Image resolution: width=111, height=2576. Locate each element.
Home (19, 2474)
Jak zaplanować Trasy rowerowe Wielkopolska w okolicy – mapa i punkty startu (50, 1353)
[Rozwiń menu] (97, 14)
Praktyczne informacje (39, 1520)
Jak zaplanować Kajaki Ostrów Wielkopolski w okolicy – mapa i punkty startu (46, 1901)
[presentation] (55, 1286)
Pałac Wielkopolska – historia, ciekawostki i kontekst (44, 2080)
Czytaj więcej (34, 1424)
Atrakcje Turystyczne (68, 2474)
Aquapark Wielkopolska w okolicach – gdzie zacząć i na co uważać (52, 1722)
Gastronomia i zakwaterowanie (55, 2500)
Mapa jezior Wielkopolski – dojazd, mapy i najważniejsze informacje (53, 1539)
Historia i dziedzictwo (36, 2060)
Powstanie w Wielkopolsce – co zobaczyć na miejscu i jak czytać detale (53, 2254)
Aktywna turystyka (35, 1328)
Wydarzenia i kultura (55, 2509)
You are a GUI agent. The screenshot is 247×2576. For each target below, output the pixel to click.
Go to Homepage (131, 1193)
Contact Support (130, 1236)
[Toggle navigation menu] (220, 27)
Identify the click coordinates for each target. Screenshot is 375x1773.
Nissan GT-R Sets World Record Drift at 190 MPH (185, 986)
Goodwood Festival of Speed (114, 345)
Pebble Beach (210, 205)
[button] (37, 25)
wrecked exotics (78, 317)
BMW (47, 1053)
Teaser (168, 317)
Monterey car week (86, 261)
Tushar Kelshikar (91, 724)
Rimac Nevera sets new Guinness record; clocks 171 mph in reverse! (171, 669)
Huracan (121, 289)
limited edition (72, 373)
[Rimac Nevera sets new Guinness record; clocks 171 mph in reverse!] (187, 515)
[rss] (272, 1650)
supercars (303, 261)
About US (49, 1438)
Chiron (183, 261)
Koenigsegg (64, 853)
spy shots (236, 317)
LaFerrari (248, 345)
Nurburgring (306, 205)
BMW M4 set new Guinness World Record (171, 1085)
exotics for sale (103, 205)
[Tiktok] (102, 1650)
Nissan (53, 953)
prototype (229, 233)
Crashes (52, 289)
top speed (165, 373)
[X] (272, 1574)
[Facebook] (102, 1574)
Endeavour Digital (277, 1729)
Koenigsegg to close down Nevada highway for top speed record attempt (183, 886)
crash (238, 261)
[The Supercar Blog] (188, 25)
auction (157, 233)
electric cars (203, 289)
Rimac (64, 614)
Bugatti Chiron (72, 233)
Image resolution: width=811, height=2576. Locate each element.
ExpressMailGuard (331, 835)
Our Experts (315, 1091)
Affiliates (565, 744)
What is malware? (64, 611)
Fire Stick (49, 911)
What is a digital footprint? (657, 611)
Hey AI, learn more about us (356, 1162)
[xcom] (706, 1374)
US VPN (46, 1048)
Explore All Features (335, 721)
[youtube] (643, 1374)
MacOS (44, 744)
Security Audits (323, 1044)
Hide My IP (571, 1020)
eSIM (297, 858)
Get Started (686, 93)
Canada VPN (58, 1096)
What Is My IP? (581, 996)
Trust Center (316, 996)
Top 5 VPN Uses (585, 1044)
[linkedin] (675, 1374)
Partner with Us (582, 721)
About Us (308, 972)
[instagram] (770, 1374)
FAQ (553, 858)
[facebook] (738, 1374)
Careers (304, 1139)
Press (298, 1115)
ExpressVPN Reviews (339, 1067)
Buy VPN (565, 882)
□ □ □ □
- _What the task requires_: Return the material exactly as it stands.

- _Exercise result_:
Image resolution: width=111, height=2576. Locate each element.
Home (19, 2474)
Jak zaplanować Trasy rowerowe Wielkopolska w okolicy – mapa i punkty startu (50, 1353)
[Rozwiń menu] (97, 14)
Praktyczne informacje (39, 1520)
Jak zaplanować Kajaki Ostrów Wielkopolski w okolicy – mapa i punkty startu (46, 1901)
[presentation] (55, 1286)
Pałac Wielkopolska – historia, ciekawostki i kontekst (44, 2080)
Czytaj więcej (34, 1424)
Atrakcje Turystyczne (68, 2474)
Aquapark Wielkopolska w okolicach – gdzie zacząć i na co uważać (52, 1722)
Gastronomia i zakwaterowanie (55, 2500)
Mapa jezior Wielkopolski – dojazd, mapy i najważniejsze informacje (53, 1539)
Historia i dziedzictwo (36, 2060)
Powstanie w Wielkopolsce – co zobaczyć na miejscu i jak czytać detale (53, 2254)
Aktywna turystyka (35, 1328)
Wydarzenia i kultura (55, 2509)
You are a GUI agent. The screenshot is 247×2576. For each target below, output the pixel to click.
Go to Homepage (131, 1193)
Contact Support (130, 1236)
[Toggle navigation menu] (220, 27)
Identify the click coordinates for each target. Screenshot is 375x1773.
Nissan GT-R Sets World Record Drift at 190 MPH (185, 986)
Goodwood Festival of Speed (114, 345)
Pebble Beach (210, 205)
[button] (37, 25)
wrecked exotics (78, 317)
BMW (47, 1053)
Teaser (168, 317)
Monterey car week (86, 261)
Tushar Kelshikar (91, 724)
Rimac Nevera sets new Guinness record; clocks 171 mph in reverse! (171, 669)
Huracan (121, 289)
limited edition (72, 373)
[Rimac Nevera sets new Guinness record; clocks 171 mph in reverse!] (187, 515)
[rss] (272, 1650)
supercars (303, 261)
About US (49, 1438)
Chiron (183, 261)
Koenigsegg (64, 853)
spy shots (236, 317)
LaFerrari (248, 345)
Nurburgring (306, 205)
BMW M4 set new Guinness World Record (171, 1085)
exotics for sale (103, 205)
[Tiktok] (102, 1650)
Nissan (53, 953)
prototype (229, 233)
Crashes (52, 289)
top speed (165, 373)
[X] (272, 1574)
[Facebook] (102, 1574)
Endeavour Digital (277, 1729)
Koenigsegg to close down Nevada highway for top speed record attempt (183, 886)
crash (238, 261)
[The Supercar Blog] (188, 25)
auction (157, 233)
electric cars (203, 289)
Rimac (64, 614)
Bugatti Chiron (72, 233)
Image resolution: width=811, height=2576. Locate each element.
ExpressMailGuard (331, 835)
Our Experts (315, 1091)
Affiliates (565, 744)
What is malware? (64, 611)
Fire Stick (49, 911)
What is a digital footprint? (657, 611)
Hey AI, learn more about us (356, 1162)
[xcom] (706, 1374)
US VPN (46, 1048)
Explore All Features (335, 721)
[youtube] (643, 1374)
MacOS (44, 744)
Security Audits (323, 1044)
Hide My IP (571, 1020)
eSIM (297, 858)
Get Started (686, 93)
Canada VPN (58, 1096)
What Is My IP? (581, 996)
Trust Center (316, 996)
Top 5 VPN Uses (585, 1044)
[linkedin] (675, 1374)
Partner with Us (582, 721)
About Us (308, 972)
[instagram] (770, 1374)
FAQ (553, 858)
[facebook] (738, 1374)
Careers (304, 1139)
Press (298, 1115)
ExpressVPN Reviews (339, 1067)
Buy VPN (565, 882)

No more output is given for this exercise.